Earlier this week, Pascal-Emmanuel Gobry posted a long and thoughtful comment on my response to his Forbes piece on the sharing economy from last week. I wanted to follow up with a few additional (and admittedly disjointed) thoughts.

I think PEG’s basic point about Uber as a fast food franchising model is worth considering. He writes:

Uber is not exactly GE, but it’s very, very far from the NYSE. If anything, it’s more like a big fast food franchise: I’m technically, legally and economically independent, but really, all of my value comes from the franchise agreement and the franchiser wants to suck as much as possible about it. Except that even then franchisees have assets that Uber drivers don’t, namely real estate/location (quite valuable in many cases) and the “last meter” of the consumer relationship.

While the franchising mental model may be a good way to think about at least some companies in the peer production space (most notably Uber), a few caveats are in order. First, while Uber reigns supreme in the black car space, I’m not sure the network effects are as strong as he suggests. I don’t see what would stop another firm from opening up to compete with Uber, either on service or price grounds. Uber certainly has a first mover advantage, but — as Gobry himself argues — they’re basically providing a commodity product: a clean black car with a driver who speaks English and has a working knowledge of the city, paid for by an on-file credit card. It doesn’t seem that the advantage of incumbency is actually that large; if it were, we wouldn’t see such competition in the ridesharing space between Lyft, Sidecar, and UberX.

That said, there probably is more of a first mover advantage for firms like Airbnb, Etsy, or RelayRides that act as marketplaces for a diversified and differentiated group of sellers. People come to Airbnb to peruse offerings and look at what differentiates different products sold through the Airbnb network; when people want a black car or a ride-share, the only differentiation is in the parameters set by the firm.

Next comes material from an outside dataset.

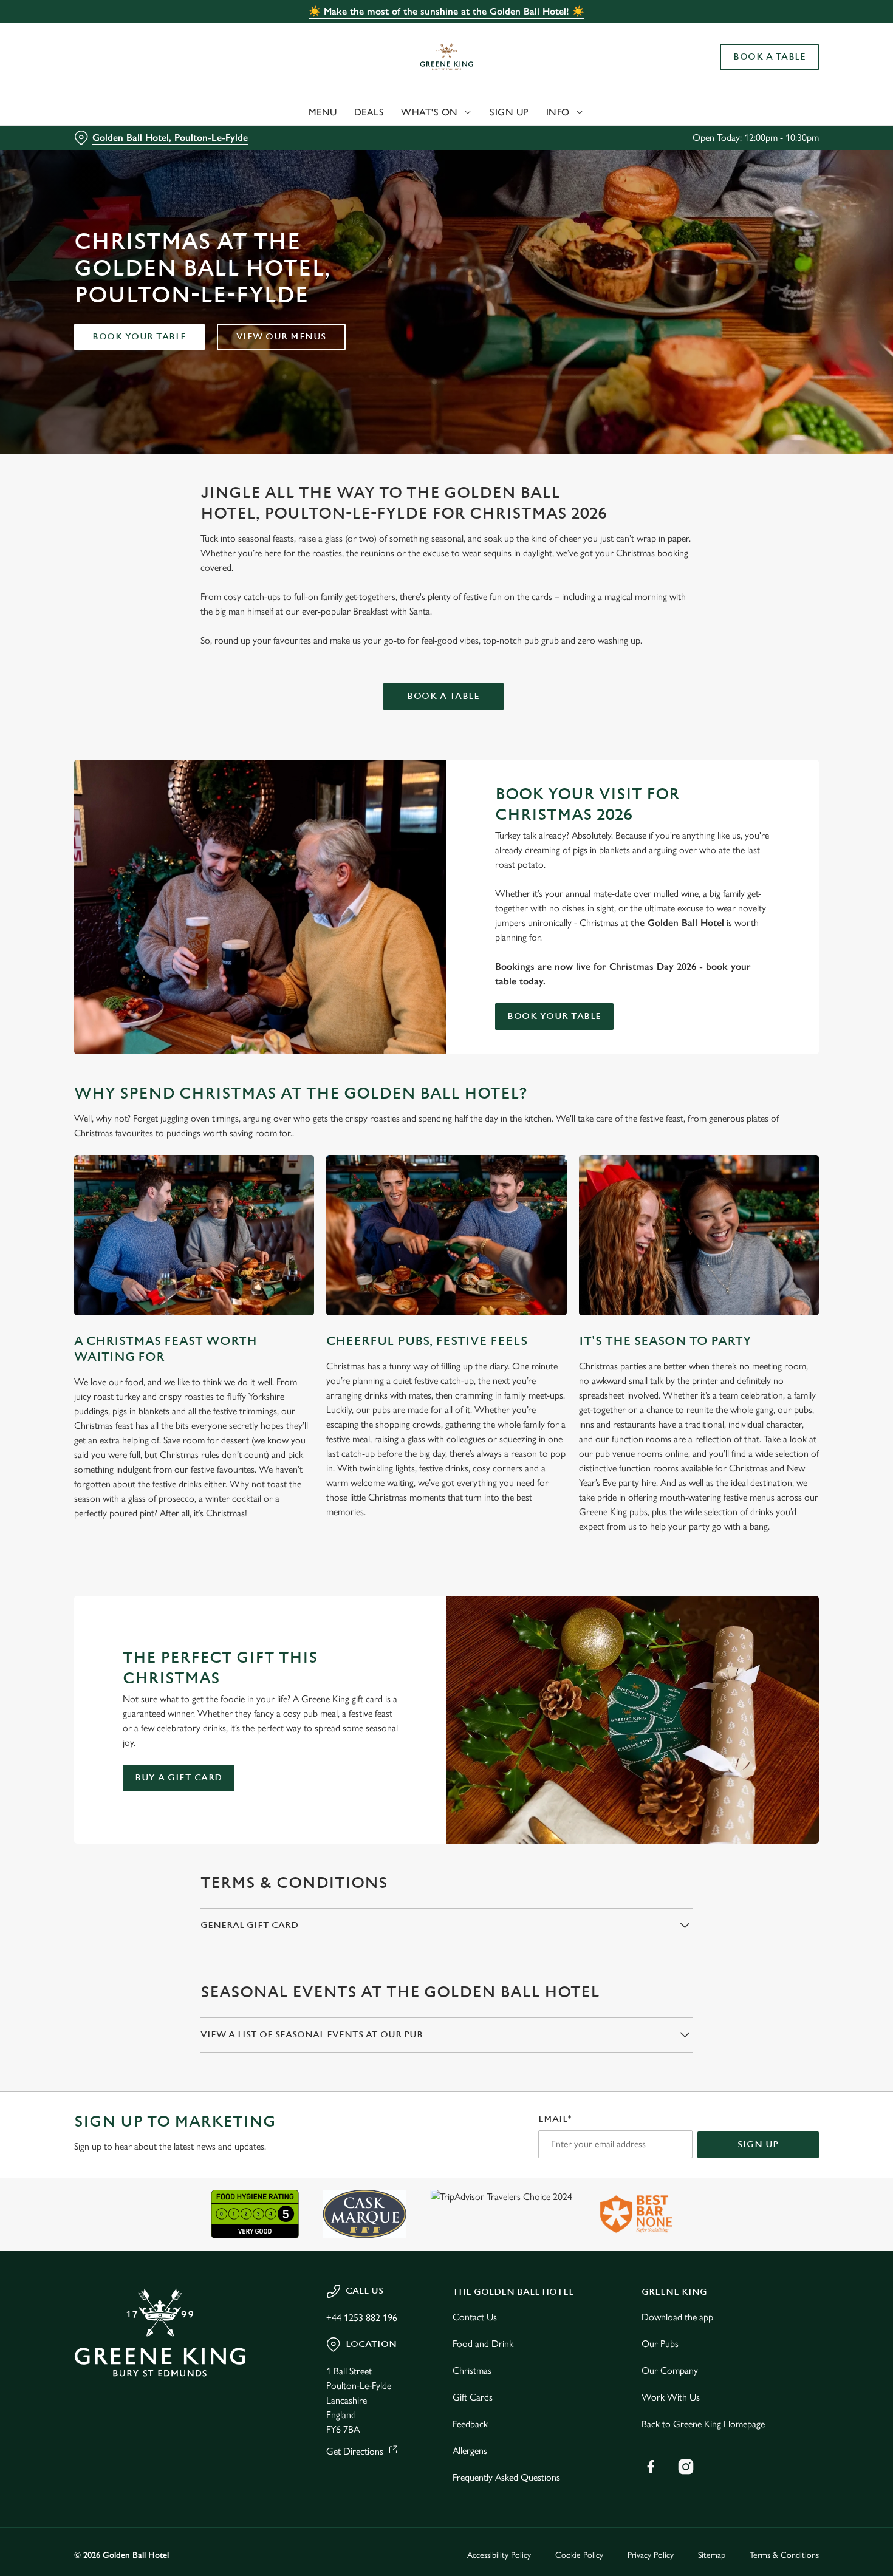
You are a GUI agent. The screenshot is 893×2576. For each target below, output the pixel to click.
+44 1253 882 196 (361, 2317)
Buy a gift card (178, 1778)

Additionally — and this is admittedly nitpicking — my uninformed impression is that it’s far easier, both logistically and contractually, to change whether or not you drive for Uber or another company than to go from being a McDonalds franchisee to a Taco Bell franchisee. The ease of exit in peer production reduces the ability of the franchiser to collect monopoly rents from drivers or other peer producers.

In short, I think PEG’s analysis may be right for the parts of the peer production economy that provide a commoditized service. But I’m not sure it holds up as well under business models where sellers can and do differentiate themselves. What will be interesting to watch, then, is how things that we currently think of as commodity products begin to allow some degree of differentiation. Uber’s VIP option is at least a tiny step in that direction; it will be interesting to see if other innovations follow. But for now, Uber’s black car service (and ped cabs, and bicycle messengers, and Christmas tree deliveries, and ice cream trucks) remain focused on commodity provision.

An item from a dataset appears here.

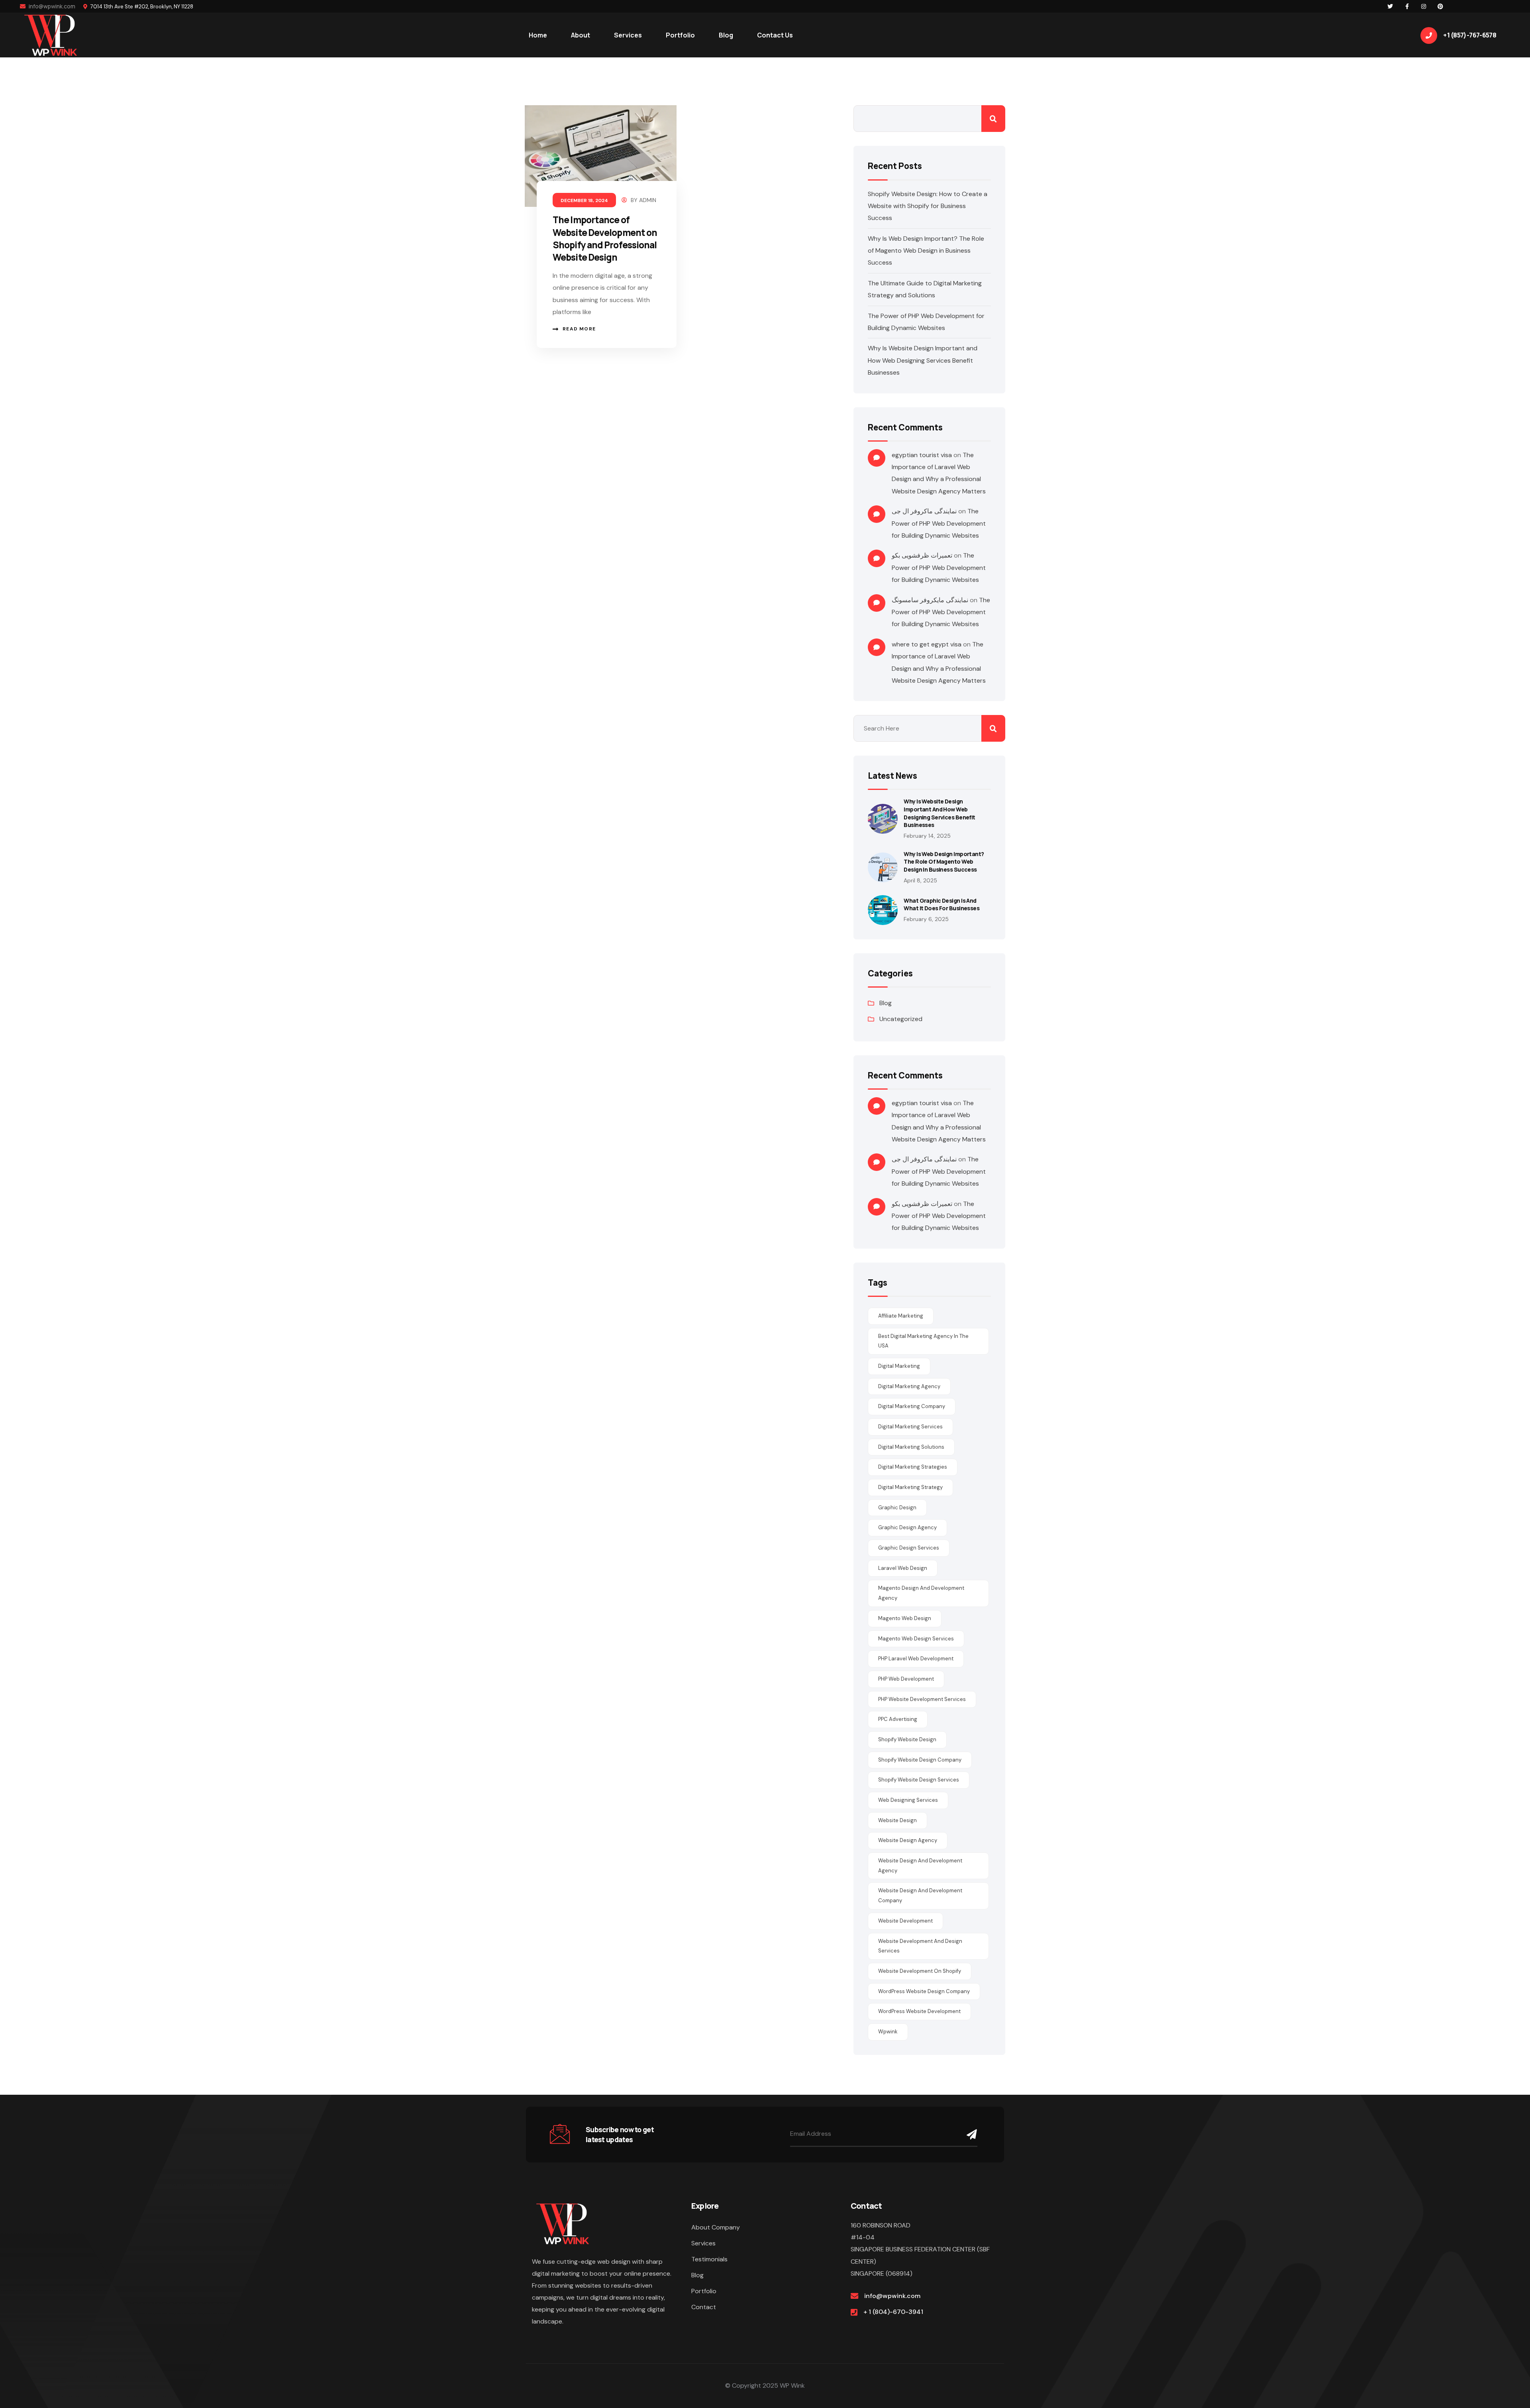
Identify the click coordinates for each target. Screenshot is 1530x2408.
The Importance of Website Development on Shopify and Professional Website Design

In the fullness of time, I think we will likely look back at the early peer production firms and business models as original and innovative, but what we see in a decade or more will likely look little like what we have today. And the evolution of this sector of the economy — and the ways in which its spoils are divided up — will be a function at least in part of to what extent firms act like marketplaces where sellers can differentiate themselves from one another.

Finally, PEG is right that the brands in question here do own a great of capital, albeit non-physical. The nature of capital in the twenty-first century is changing, and returns to it are changing likewise. Someone should write a book about that.